__WHAT IS BEING ASKED__. Copy the rows below word for word, starting at the line containing "Given: Click the" and ending at the line containing "Looking at the", both included. Leave the pictures out.

## start RECORD SET

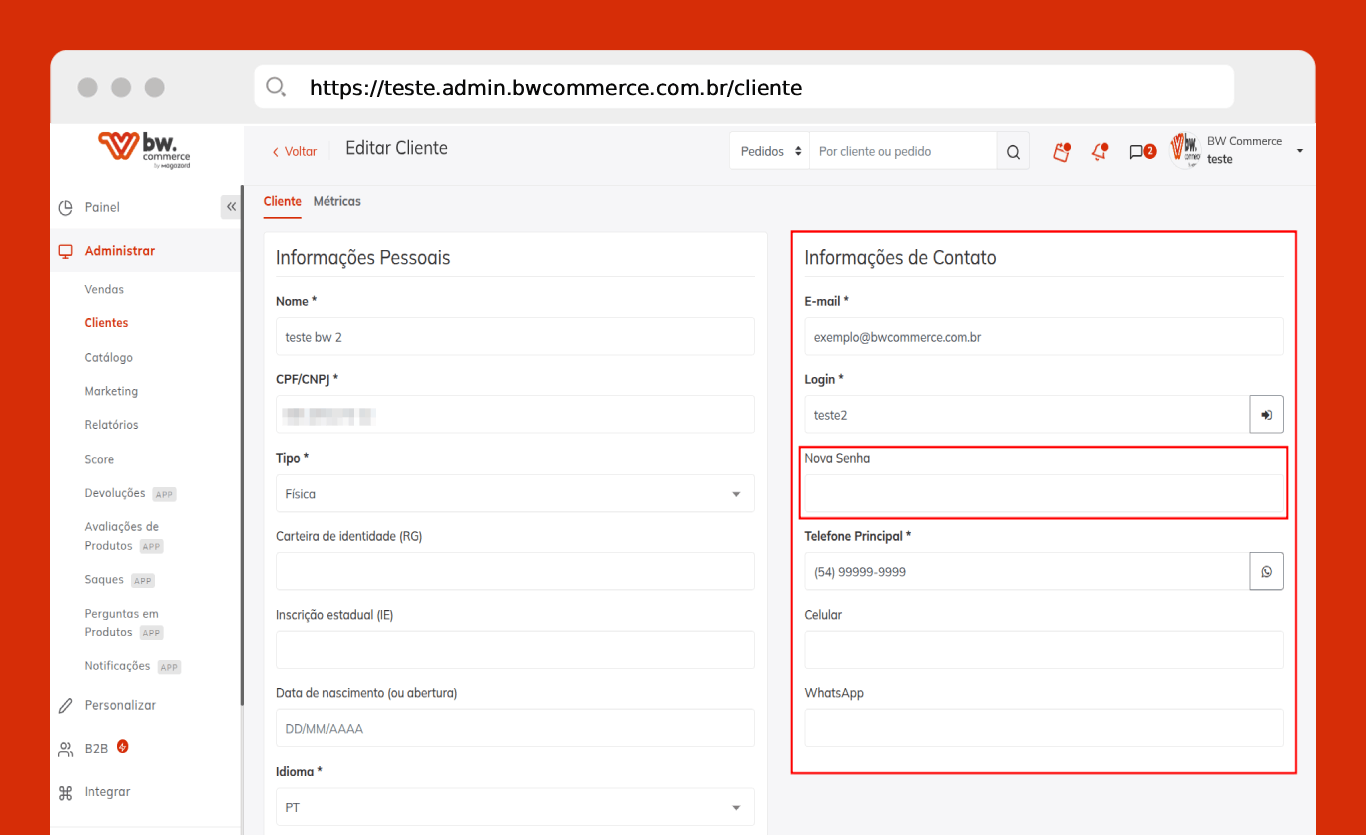
Task: Open the notifications bell icon
Action: [1099, 152]
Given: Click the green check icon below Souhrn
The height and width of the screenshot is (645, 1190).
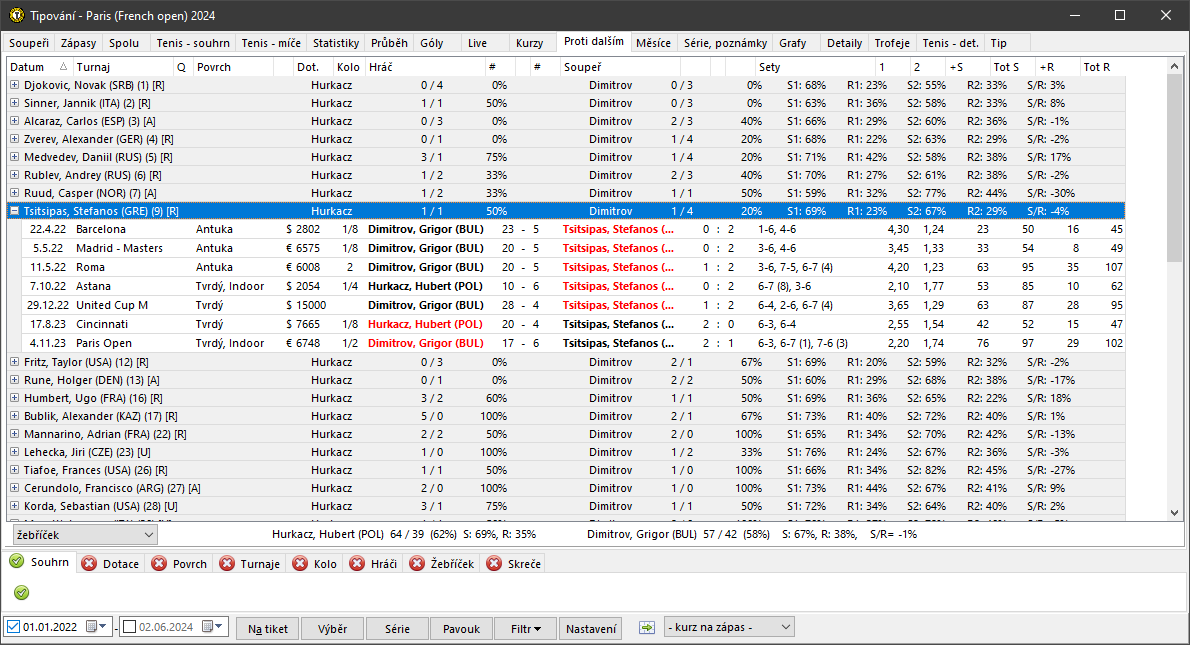Looking at the screenshot, I should (20, 593).
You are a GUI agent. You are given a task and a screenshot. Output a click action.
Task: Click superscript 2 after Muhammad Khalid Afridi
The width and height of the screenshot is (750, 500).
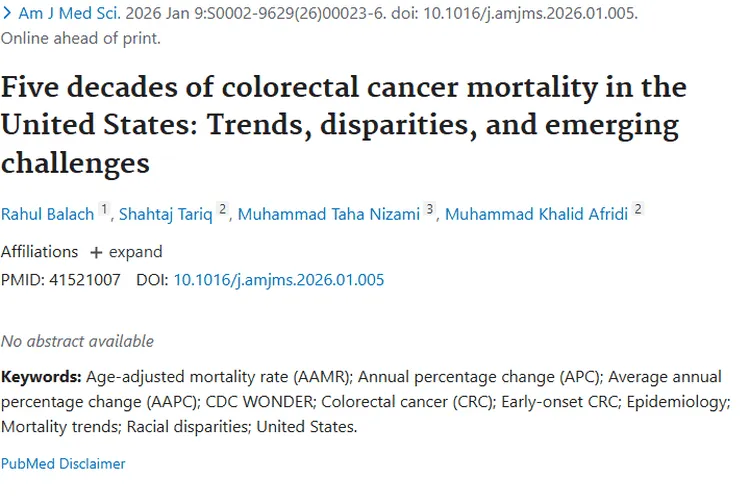point(638,210)
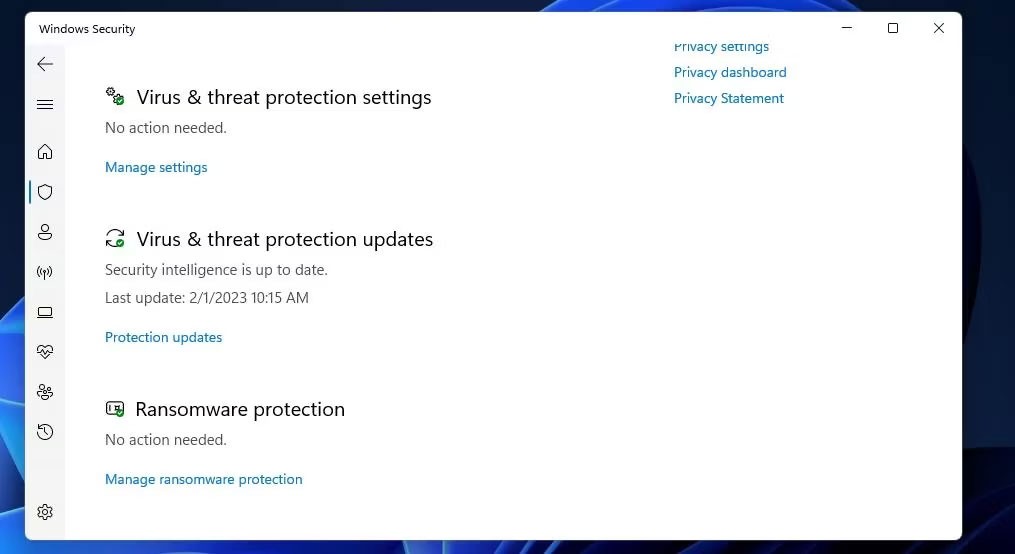
Task: Maximize the Windows Security window
Action: pos(893,29)
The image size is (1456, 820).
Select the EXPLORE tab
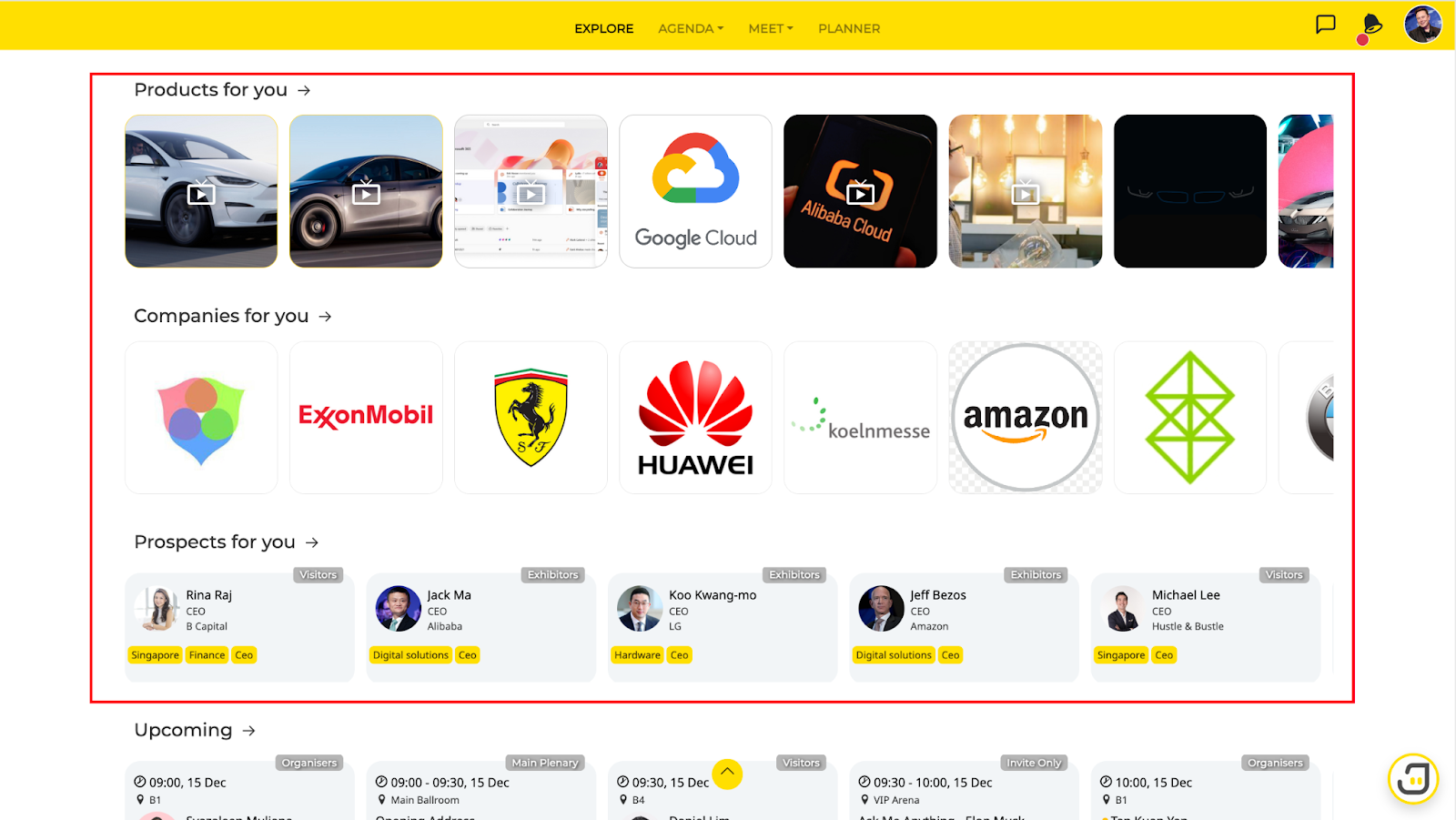pyautogui.click(x=603, y=28)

## end RECORD SET

__THE ANSWER__.
Given: Click the green check icon below Souhrn
The height and width of the screenshot is (645, 1190).
Looking at the screenshot, I should (20, 593).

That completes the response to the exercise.